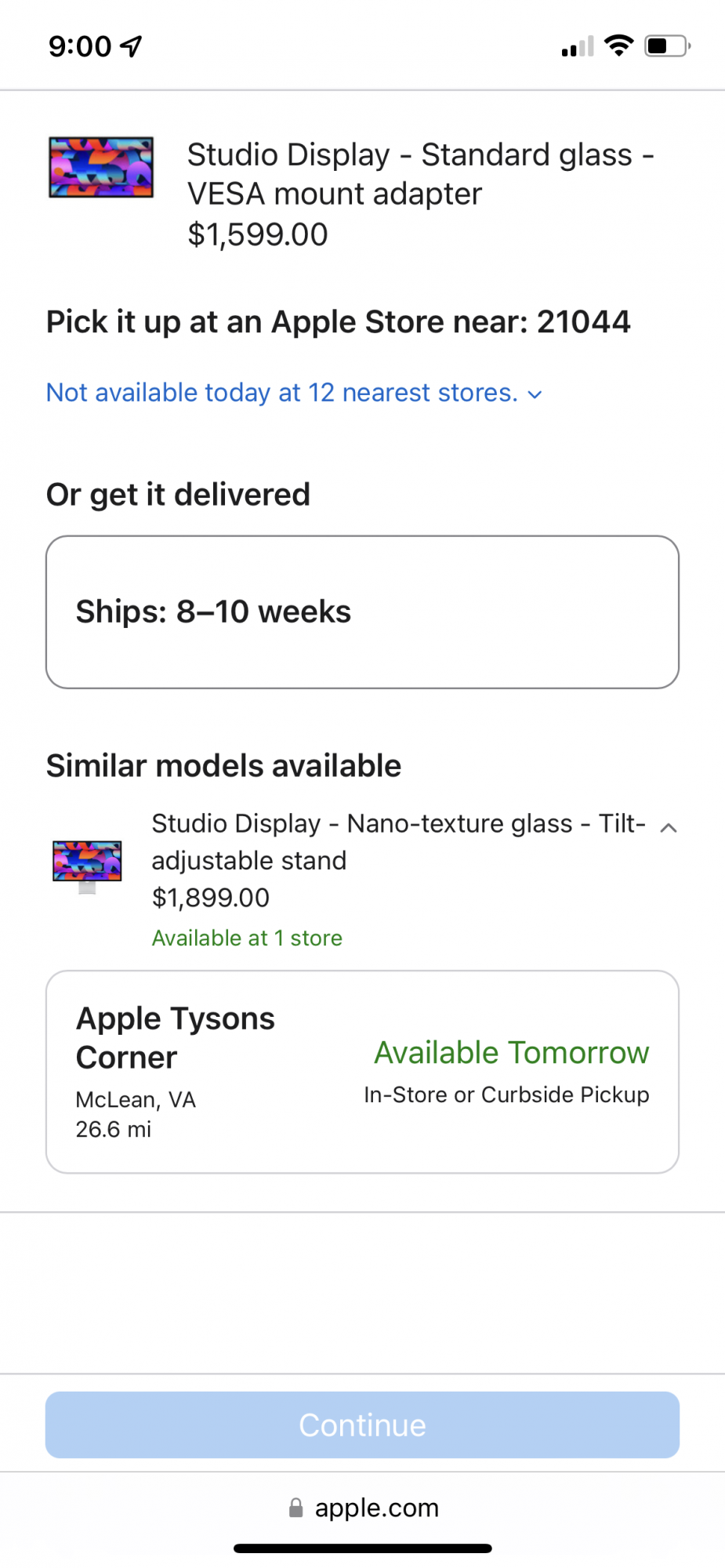This screenshot has width=725, height=1568.
Task: Tap the 9:00 clock in status bar
Action: (x=80, y=46)
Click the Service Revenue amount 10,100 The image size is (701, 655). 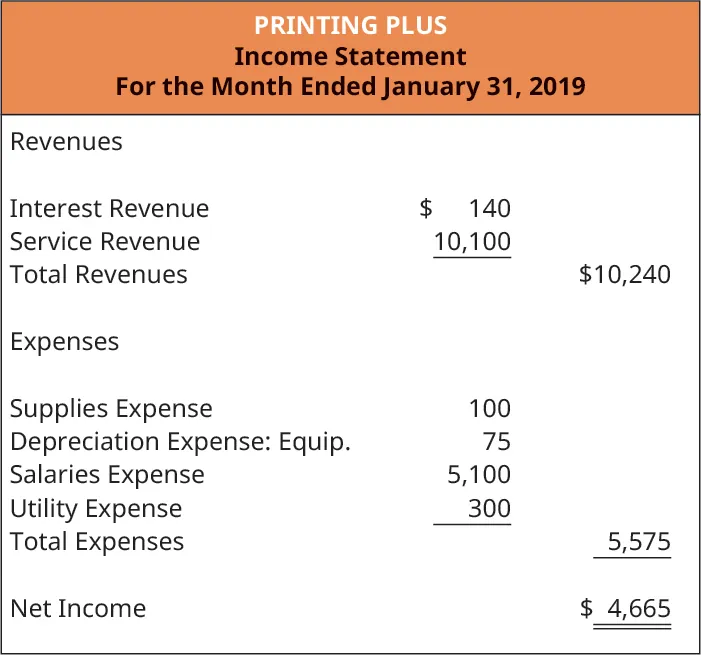472,242
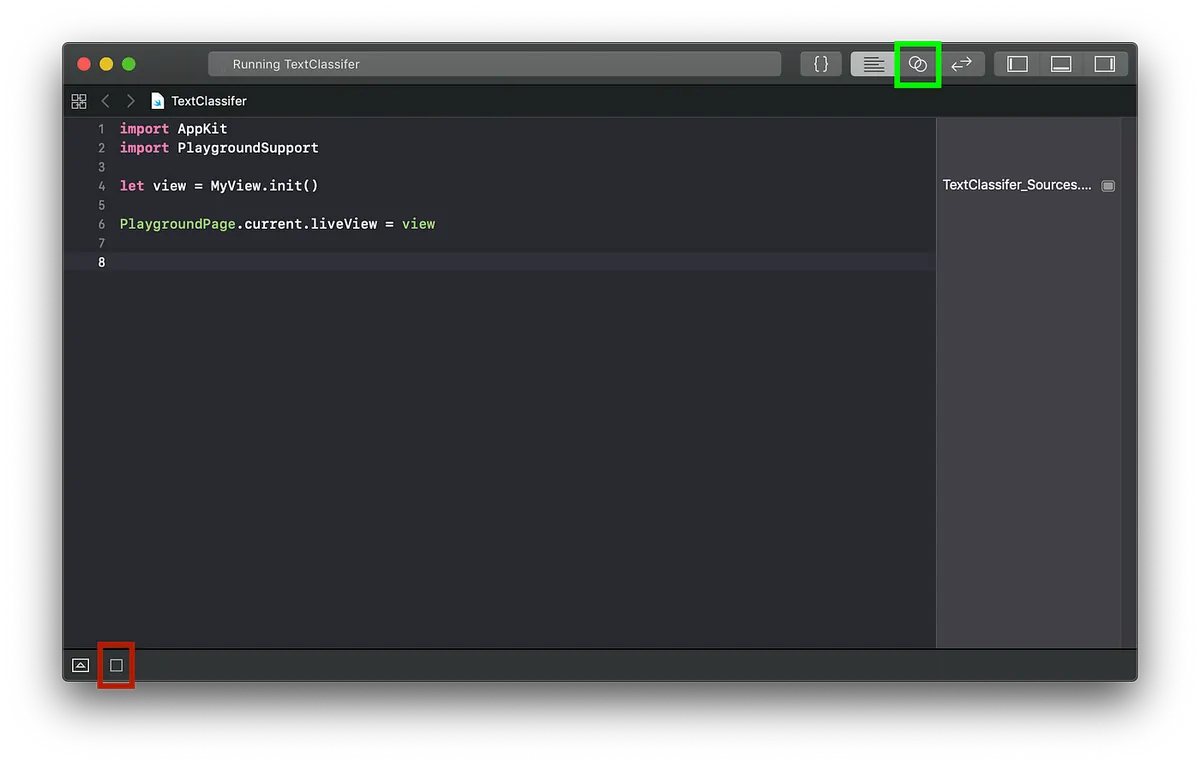Open the related items grid menu
Image resolution: width=1200 pixels, height=764 pixels.
78,100
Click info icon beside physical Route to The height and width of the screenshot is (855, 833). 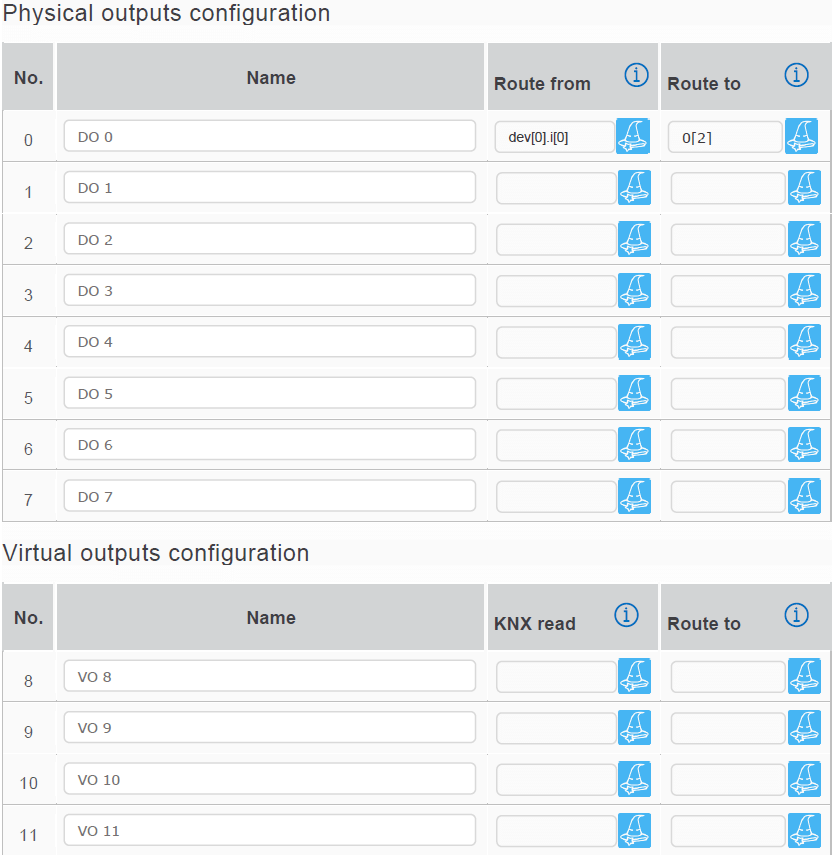click(796, 75)
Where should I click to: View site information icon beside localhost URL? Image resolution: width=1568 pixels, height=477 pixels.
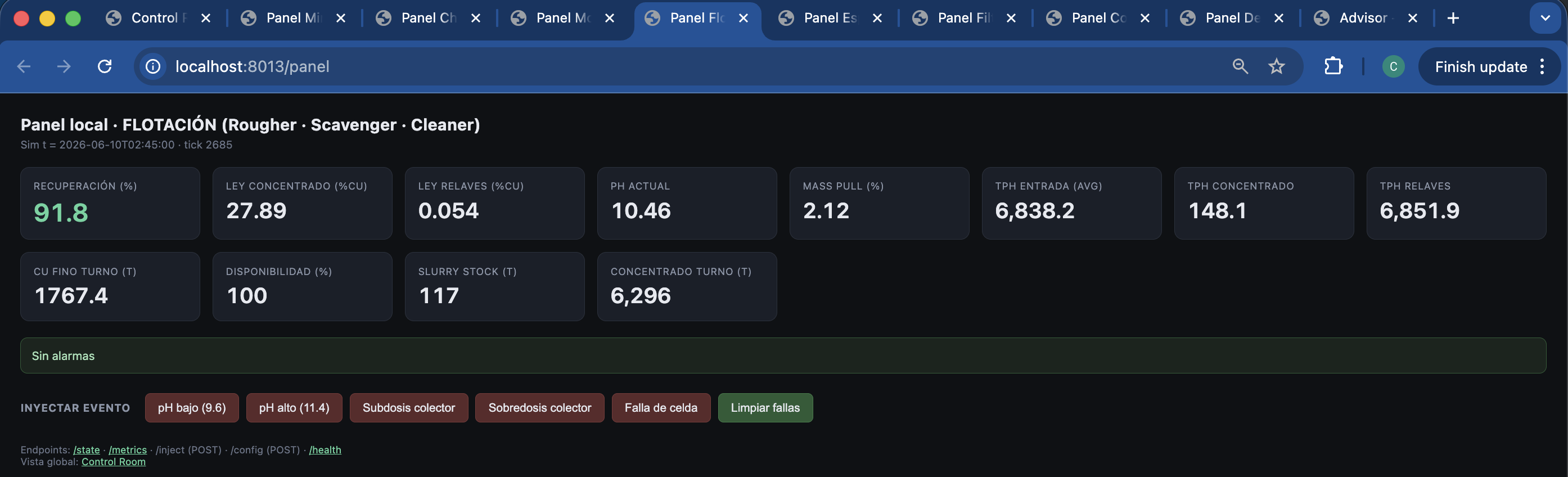tap(153, 66)
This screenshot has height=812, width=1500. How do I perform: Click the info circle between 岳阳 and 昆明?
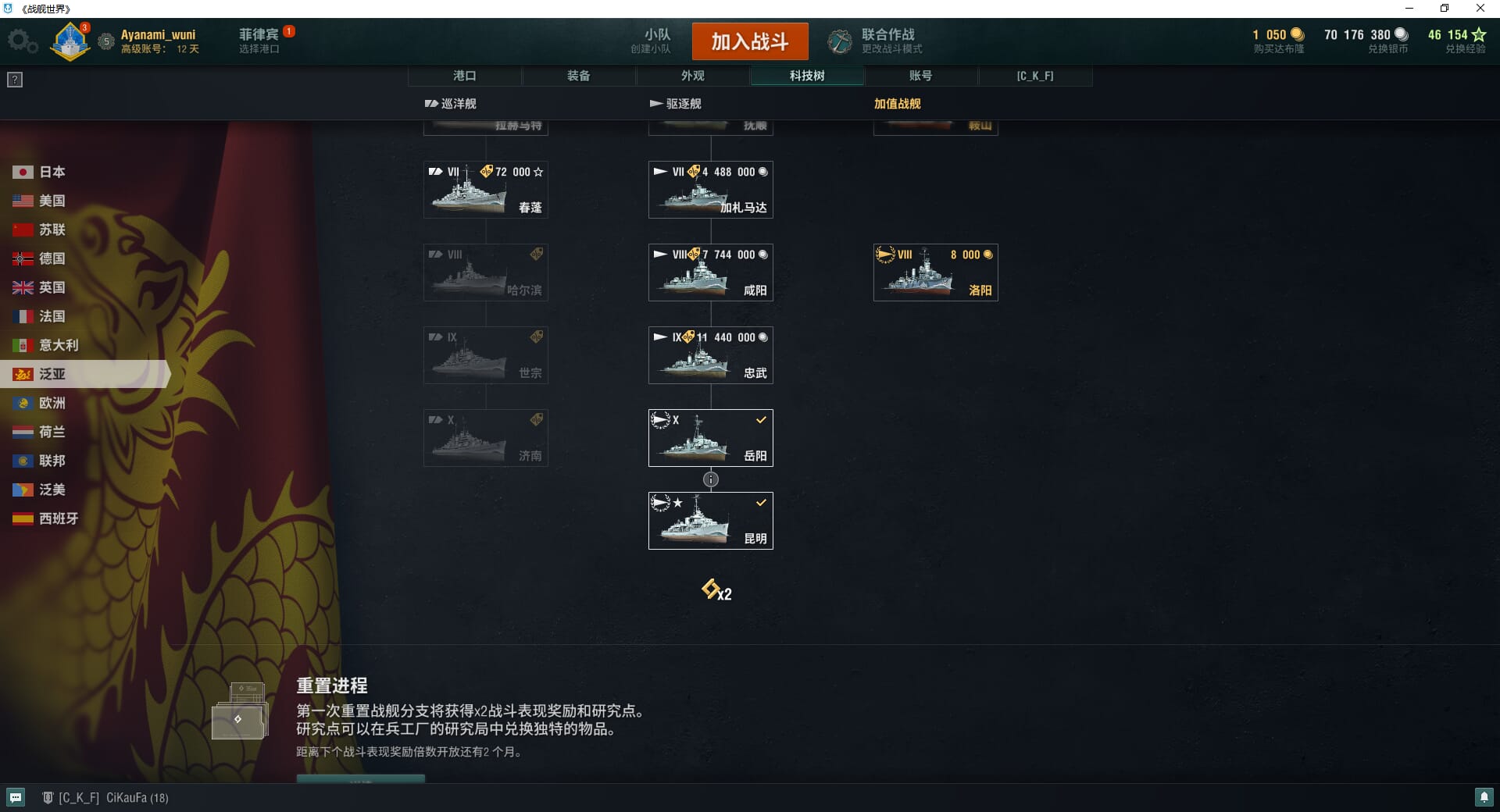point(711,479)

▶ _Exercise description_:
Every line from the one holding "Where should I" through the end of the records above must be reproduced verbatim, pictures excepted.

▶ _Exercise response_:
Where should I click to: View site information icon beside localhost URL? Image resolution: width=1568 pixels, height=477 pixels.
tap(153, 66)
This screenshot has height=812, width=1500. How do I perform: Click the info circle between 岳阳 and 昆明?
point(711,479)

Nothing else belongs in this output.